## Fragmento del texto
La salud sólo existe cuando la perdemos. En circunstancias normales, no advertimos que estamos respirando. Las enfermedades representan una oportunidad de valorar el cuerpo sano e incluso de entender el mundo de otro modo. Las figuras alargadas del Greco se atribuyen a un posible defecto de la vista y las apariciones místicas presenciadas por Hildegard von Bingen a una eventual jaqueca con aura. Cada malestar provoca una compensación. A saber lo que Beethoven habría compuesto en caso de conservar el oído.

Más allá de sus estragos, el coronavirus trajo el raro beneficio de recordar que existe la presencia humana. Antes de la pandemia nos limitábamos a asistir a un sitio sin advertir que se trataba de un “acto presencial”. El mal nos sometió a una disyuntiva: aparecer de manera virtual o en la arcaica tercera dimensión. En la mayoría de los casos preferimos la segunda opción. No es extraño que en la tregua concedida por la pandemia los festivales de rock alcanzaran renovado frenesí, pero incluso los simposios de filosofía han asumido una intensidad, si no de rave, por lo menos del razonado hedonismo que Epicuro predicaba en su Jardín. Seguramente, el próximo Día del Grito las plazas se llenarán, no por patriotismo tricolor, sino por el irrenunciable placer de estar juntos y hasta apachurrados. El ser social necesita que le piquen las costillas.

En este contexto de recuperación de la presencia pocas actividades son tan significativas como el teatro. Un libro puede aguardar para tener lectores y un pintor puede morir sin saber que años después sus cuadros producirán una fortuna en Sotheby’s. En cambio, el teatro juega todas sus cartas durante la función. Cuando fracasa, el desastre es total. El cine permite distracciones secundarias; si la película es mala, nos concentramos en los paisajes, la belleza de una actriz, un coche en fuga o la sugerente música de Ennio Morricone. Incluso nos entretiene lo que comen los personajes (una paradoja de las películas de la mafia italiana es que abren el apetito; la sangre derramada no impide que salgamos del cine con antojo de espagueti).

(Registros del conjunto de datos)
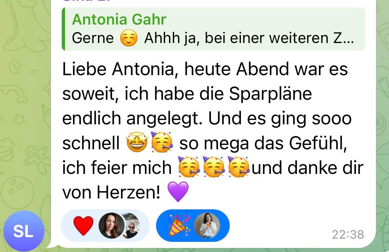This screenshot has width=389, height=252.
Task: Click the text von Herzen! in the message
Action: click(111, 192)
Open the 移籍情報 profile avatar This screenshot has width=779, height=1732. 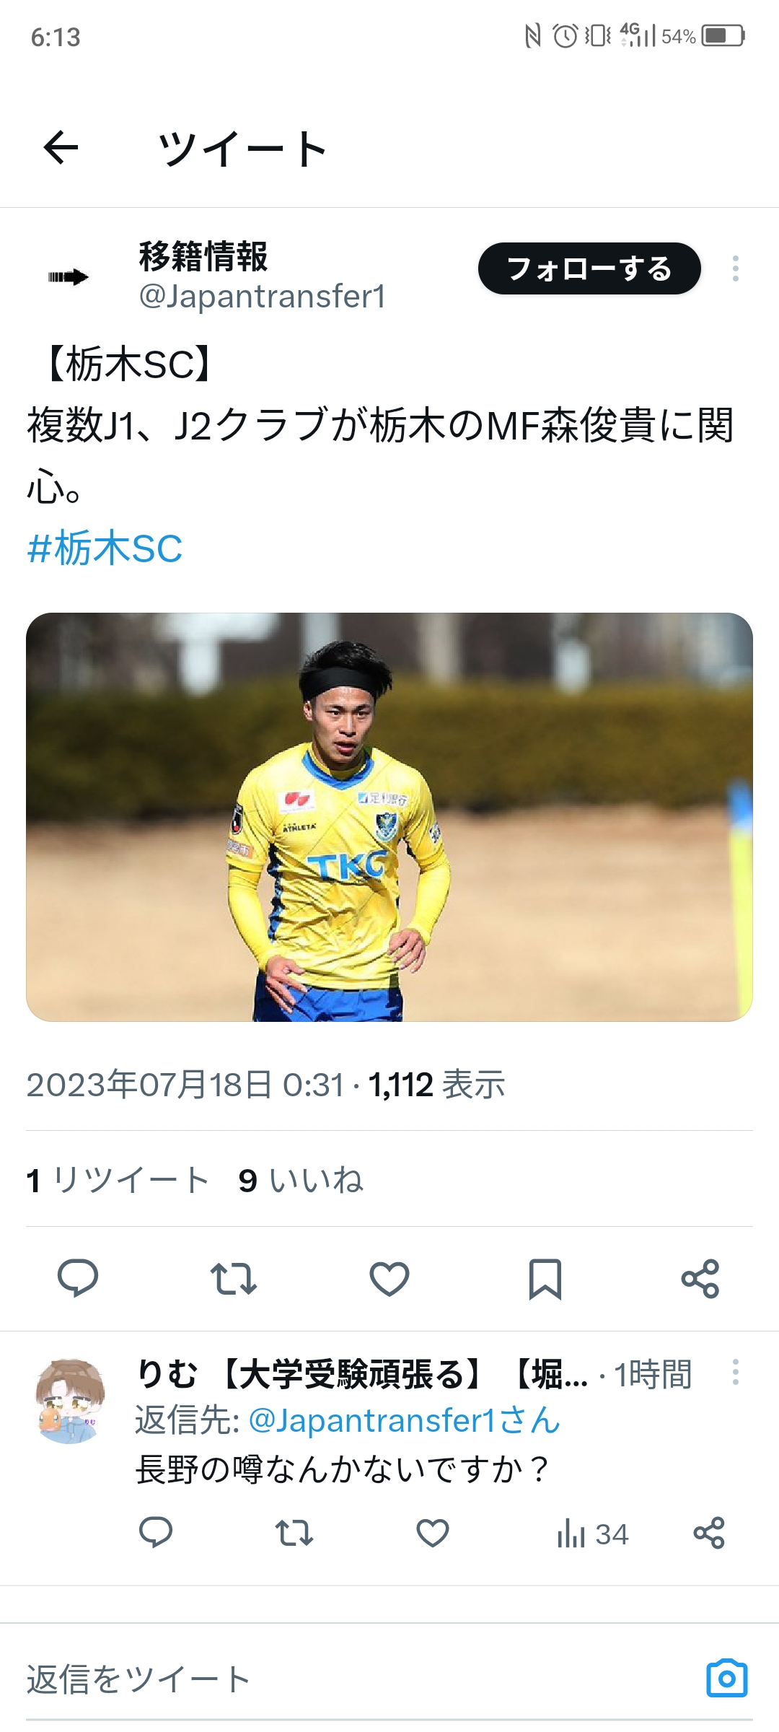point(69,276)
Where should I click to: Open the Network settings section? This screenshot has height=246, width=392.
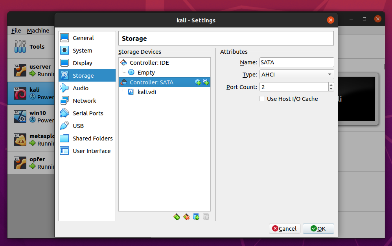point(84,101)
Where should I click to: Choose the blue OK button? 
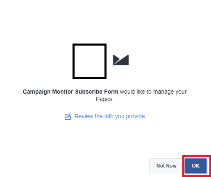click(x=196, y=166)
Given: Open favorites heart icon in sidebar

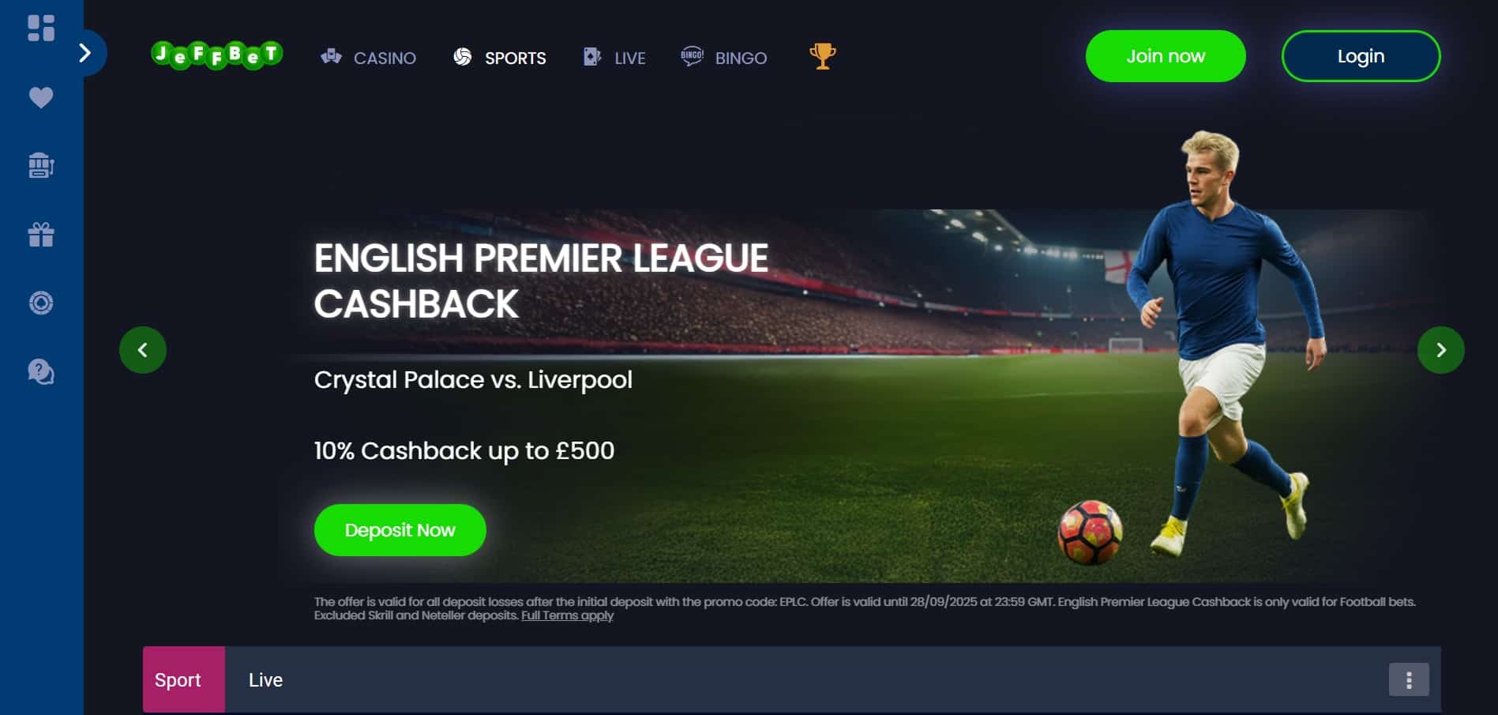Looking at the screenshot, I should [41, 97].
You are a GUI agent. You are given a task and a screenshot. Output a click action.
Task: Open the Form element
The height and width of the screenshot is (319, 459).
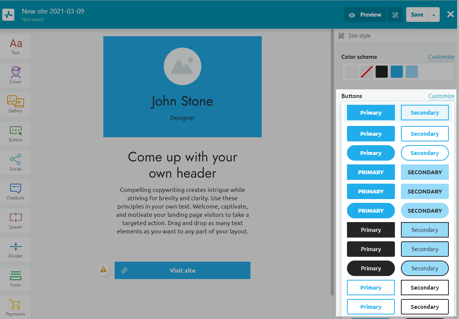coord(15,279)
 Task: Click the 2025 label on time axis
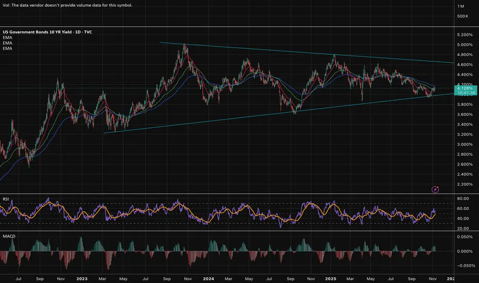pos(330,278)
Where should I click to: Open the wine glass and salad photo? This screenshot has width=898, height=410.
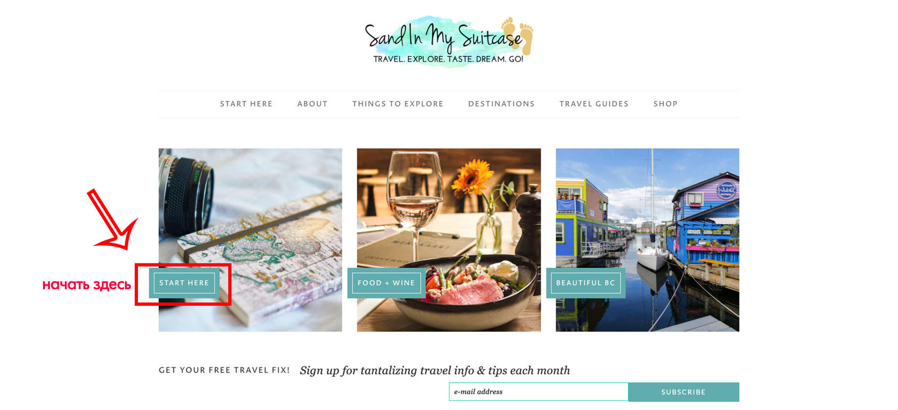click(x=449, y=240)
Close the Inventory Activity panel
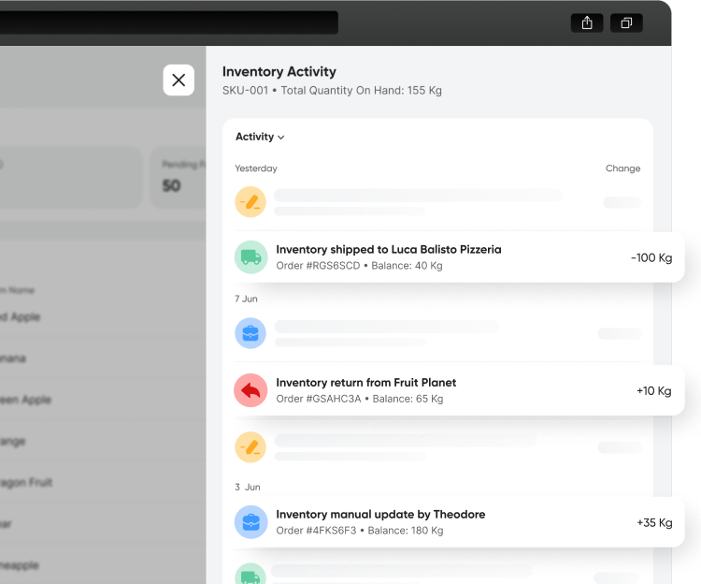The height and width of the screenshot is (584, 701). (179, 80)

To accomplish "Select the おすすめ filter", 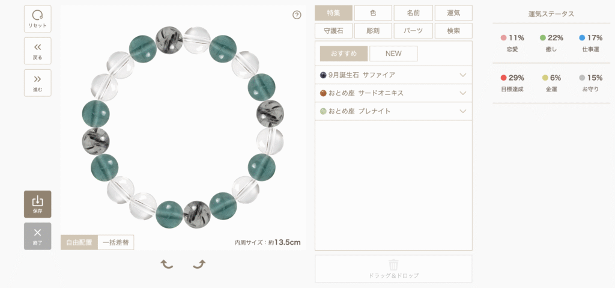I will point(344,54).
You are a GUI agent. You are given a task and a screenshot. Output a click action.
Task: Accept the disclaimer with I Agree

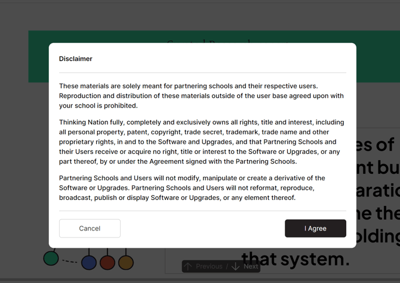coord(315,229)
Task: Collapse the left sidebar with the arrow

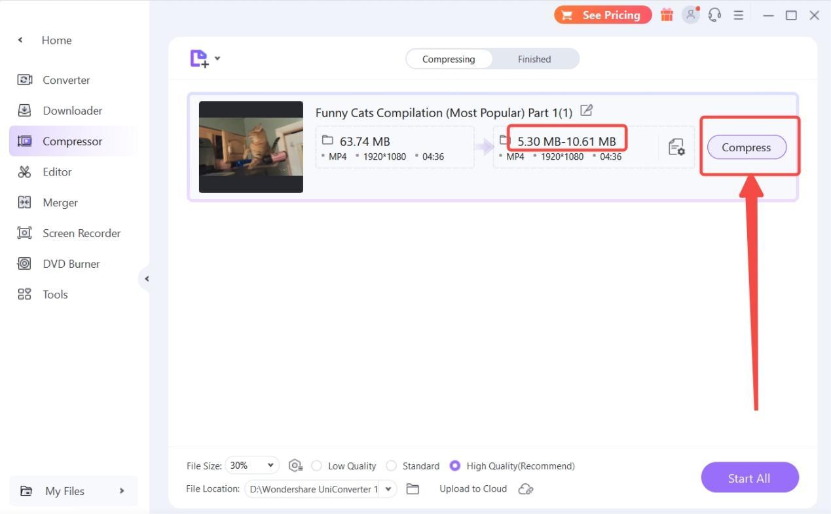Action: pyautogui.click(x=147, y=278)
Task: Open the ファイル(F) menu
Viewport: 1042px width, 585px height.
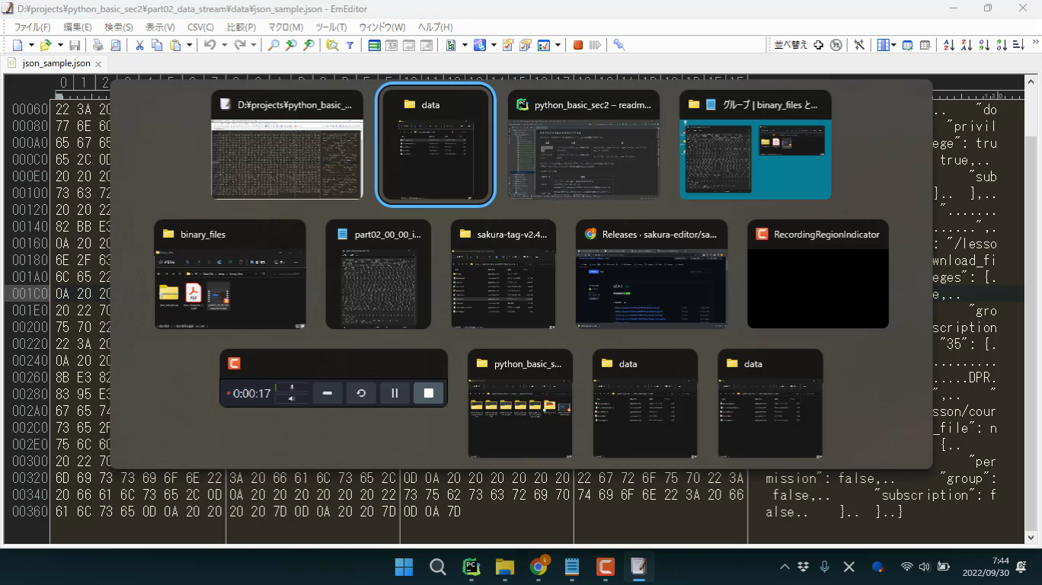Action: 33,27
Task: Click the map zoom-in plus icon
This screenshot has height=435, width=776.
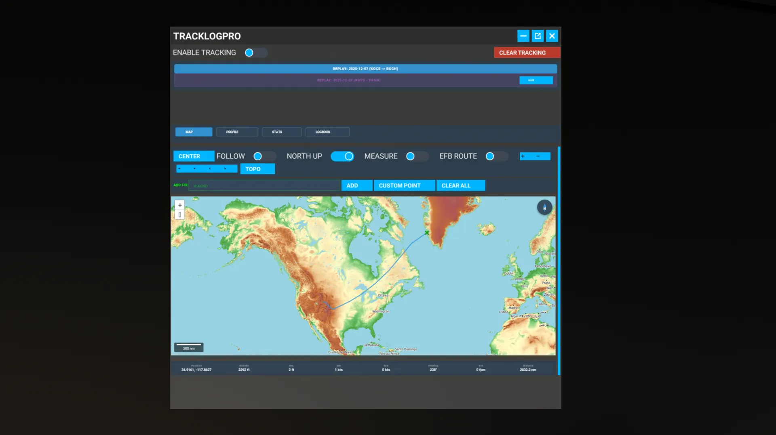Action: click(180, 205)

## Instrucción 1
Transcribe del fragmento sobre la presencia el pasaje que comienza en "La salud sólo" y termina en "conservar el oído.".
## Instrucción 2
Enumera todas las personas que el fragmento sobre la presencia menciona por su nombre.

## Respuesta esperada 1
La salud sólo existe cuando la perdemos. En circunstancias normales, no advertimos que estamos respirando. Las enfermedades representan una oportunidad de valorar el cuerpo sano e incluso de entender el mundo de otro modo. Las figuras alargadas del Greco se atribuyen a un posible defecto de la vista y las apariciones místicas presenciadas por Hildegard von Bingen a una eventual jaqueca con aura. Cada malestar provoca una compensación. A saber lo que Beethoven habría compuesto en caso de conservar el oído.

## Respuesta esperada 2
- el Greco
- Hildegard von Bingen
- Beethoven
- Epicuro
- Ennio Morricone